____ Data shown
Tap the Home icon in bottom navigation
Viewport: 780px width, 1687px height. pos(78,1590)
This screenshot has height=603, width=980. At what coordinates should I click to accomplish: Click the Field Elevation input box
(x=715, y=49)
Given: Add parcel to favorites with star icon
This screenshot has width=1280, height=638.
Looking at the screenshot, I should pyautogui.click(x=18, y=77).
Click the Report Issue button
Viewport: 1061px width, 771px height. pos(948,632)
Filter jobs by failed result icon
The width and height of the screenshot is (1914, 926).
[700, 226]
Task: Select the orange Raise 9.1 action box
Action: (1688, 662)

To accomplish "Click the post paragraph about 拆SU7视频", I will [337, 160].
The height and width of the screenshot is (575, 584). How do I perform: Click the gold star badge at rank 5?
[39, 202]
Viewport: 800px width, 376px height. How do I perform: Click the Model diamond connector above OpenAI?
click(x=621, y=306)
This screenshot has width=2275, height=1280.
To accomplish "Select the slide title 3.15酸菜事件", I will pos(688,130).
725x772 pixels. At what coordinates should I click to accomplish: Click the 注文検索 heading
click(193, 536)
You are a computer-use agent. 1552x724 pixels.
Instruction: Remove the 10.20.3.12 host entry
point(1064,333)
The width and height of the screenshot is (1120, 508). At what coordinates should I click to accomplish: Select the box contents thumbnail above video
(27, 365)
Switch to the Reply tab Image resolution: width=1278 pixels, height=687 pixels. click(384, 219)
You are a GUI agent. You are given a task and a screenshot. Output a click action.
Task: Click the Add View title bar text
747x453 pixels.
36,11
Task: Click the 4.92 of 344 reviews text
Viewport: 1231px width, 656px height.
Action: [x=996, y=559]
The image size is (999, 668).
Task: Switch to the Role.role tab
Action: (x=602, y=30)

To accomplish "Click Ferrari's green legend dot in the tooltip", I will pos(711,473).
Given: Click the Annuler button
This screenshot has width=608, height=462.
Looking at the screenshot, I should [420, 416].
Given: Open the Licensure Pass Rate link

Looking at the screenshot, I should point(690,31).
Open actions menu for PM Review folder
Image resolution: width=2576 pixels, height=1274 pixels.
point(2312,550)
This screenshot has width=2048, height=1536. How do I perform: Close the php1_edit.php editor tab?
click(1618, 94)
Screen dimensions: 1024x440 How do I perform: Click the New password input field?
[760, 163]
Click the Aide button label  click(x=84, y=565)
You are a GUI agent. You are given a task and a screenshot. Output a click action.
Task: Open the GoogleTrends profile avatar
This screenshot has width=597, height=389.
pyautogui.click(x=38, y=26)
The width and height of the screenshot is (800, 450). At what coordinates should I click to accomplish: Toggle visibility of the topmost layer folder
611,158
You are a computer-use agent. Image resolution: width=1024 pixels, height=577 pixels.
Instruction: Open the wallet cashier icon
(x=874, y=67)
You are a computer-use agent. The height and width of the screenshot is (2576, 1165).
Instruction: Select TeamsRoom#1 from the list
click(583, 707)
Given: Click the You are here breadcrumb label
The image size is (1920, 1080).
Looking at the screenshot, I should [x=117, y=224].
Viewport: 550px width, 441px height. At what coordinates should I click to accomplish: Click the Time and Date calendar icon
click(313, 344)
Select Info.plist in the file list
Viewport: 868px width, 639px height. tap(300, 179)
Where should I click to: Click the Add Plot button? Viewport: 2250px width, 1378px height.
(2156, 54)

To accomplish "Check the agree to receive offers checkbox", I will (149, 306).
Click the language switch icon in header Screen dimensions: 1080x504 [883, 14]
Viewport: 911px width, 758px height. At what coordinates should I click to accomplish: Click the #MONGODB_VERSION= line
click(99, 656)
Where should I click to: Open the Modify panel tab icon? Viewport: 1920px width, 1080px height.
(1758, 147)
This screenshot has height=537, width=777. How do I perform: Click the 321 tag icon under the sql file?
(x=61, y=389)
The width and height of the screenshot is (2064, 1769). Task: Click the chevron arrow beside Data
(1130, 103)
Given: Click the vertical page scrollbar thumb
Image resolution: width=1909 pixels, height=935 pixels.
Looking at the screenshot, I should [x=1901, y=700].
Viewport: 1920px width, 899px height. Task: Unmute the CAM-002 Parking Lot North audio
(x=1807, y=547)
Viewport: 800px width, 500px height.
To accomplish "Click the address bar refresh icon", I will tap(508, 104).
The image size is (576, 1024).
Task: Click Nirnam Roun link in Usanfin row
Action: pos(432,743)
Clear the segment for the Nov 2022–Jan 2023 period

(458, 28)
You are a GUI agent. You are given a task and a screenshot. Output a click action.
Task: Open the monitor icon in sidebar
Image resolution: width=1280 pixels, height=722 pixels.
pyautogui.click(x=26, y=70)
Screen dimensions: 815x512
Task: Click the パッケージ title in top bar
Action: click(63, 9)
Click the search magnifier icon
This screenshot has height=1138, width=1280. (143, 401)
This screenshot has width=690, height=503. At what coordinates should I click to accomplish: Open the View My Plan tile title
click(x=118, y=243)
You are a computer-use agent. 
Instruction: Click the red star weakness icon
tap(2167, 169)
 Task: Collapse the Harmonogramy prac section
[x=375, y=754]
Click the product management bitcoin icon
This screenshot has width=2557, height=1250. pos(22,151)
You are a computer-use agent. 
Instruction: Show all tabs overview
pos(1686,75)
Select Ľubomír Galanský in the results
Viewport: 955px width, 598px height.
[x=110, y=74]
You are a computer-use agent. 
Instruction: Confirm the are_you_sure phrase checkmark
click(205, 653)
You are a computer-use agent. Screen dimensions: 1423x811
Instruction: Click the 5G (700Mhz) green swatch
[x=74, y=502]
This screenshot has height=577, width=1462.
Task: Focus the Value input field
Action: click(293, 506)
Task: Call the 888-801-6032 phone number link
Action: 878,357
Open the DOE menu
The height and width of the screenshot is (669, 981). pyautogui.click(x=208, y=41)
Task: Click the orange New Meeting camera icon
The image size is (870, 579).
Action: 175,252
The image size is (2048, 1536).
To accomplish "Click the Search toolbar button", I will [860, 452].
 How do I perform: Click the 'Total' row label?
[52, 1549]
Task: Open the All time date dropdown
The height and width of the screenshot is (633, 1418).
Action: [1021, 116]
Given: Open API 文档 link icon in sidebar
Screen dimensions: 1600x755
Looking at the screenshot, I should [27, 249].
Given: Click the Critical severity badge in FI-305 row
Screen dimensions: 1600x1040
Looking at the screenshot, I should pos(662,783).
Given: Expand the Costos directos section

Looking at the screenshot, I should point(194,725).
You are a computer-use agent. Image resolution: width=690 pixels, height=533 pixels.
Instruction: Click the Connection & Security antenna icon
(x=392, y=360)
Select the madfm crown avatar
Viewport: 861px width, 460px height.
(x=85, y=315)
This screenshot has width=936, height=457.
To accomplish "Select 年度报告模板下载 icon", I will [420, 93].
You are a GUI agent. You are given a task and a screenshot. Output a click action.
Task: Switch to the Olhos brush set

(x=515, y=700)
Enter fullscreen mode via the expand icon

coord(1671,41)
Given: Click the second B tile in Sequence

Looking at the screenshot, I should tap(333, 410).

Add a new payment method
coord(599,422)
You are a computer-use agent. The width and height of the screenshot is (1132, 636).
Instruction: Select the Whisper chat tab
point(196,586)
________
Written exercise: Please copy the records from the start through the line containing "(x=715, y=49)", including both.

Result:
Tap the Home icon in bottom navigation
Viewport: 780px width, 1687px height. pos(78,1590)
This screenshot has height=603, width=980. At what coordinates should I click to accomplish: Click the Field Elevation input box
(x=715, y=49)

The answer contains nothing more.